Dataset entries
::::::
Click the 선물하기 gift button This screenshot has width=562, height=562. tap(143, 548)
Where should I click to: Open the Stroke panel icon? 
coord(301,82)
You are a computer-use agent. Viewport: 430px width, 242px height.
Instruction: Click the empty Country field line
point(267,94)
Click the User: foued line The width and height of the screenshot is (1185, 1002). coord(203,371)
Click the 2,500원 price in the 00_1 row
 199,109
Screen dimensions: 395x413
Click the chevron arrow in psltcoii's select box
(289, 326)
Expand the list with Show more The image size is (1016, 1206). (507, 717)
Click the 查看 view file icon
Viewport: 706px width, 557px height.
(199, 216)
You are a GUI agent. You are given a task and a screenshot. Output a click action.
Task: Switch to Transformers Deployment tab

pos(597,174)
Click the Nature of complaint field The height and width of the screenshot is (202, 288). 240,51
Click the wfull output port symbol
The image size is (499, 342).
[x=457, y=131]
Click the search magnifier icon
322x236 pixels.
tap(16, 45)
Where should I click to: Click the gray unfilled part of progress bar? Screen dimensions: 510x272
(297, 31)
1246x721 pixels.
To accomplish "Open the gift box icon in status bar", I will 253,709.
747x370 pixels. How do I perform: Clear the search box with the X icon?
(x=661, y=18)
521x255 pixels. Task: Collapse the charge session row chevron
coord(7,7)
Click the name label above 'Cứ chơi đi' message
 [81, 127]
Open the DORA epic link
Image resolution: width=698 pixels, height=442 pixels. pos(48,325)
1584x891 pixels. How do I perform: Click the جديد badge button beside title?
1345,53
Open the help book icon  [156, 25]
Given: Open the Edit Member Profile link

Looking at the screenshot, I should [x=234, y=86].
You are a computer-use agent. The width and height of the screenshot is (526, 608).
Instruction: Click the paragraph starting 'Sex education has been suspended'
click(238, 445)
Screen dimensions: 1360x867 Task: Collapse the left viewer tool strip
::::::
- What you have to do -
Copy down the whole of the data above, matching it exactly.

- Finished exercise -
Click the 선물하기 gift button This screenshot has width=562, height=562. tap(143, 548)
Where should I click to: Open the Stroke panel icon? 
coord(301,82)
You are a computer-use agent. Viewport: 430px width, 242px height.
Instruction: Click the empty Country field line
point(267,94)
Click the User: foued line The width and height of the screenshot is (1185, 1002). coord(203,371)
Click the 2,500원 price in the 00_1 row
 199,109
Screen dimensions: 395x413
Click the chevron arrow in psltcoii's select box
(289, 326)
Expand the list with Show more The image size is (1016, 1206). (507, 717)
Click the 查看 view file icon
Viewport: 706px width, 557px height.
(199, 216)
You are a GUI agent. You are given a task and a screenshot. Output a click action.
Task: Switch to Transformers Deployment tab

pos(597,174)
Click the Nature of complaint field The height and width of the screenshot is (202, 288). 240,51
Click the wfull output port symbol
The image size is (499, 342).
[x=457, y=131]
Click the search magnifier icon
322x236 pixels.
tap(16, 45)
Where should I click to: Click the gray unfilled part of progress bar? Screen dimensions: 510x272
(297, 31)
1246x721 pixels.
To accomplish "Open the gift box icon in status bar", I will 253,709.
747x370 pixels. How do I perform: Clear the search box with the X icon?
(x=661, y=18)
521x255 pixels. Task: Collapse the charge session row chevron
coord(7,7)
Click the name label above 'Cứ chơi đi' message
 [81, 127]
Open the DORA epic link
Image resolution: width=698 pixels, height=442 pixels. pos(48,325)
1584x891 pixels. How do I perform: Click the جديد badge button beside title?
1345,53
Open the help book icon  [156, 25]
Given: Open the Edit Member Profile link

Looking at the screenshot, I should [x=234, y=86].
You are a computer-use agent. The width and height of the screenshot is (526, 608).
Instruction: Click the paragraph starting 'Sex education has been suspended'
click(238, 445)
Screen dimensions: 1360x867 Task: Collapse the left viewer tool strip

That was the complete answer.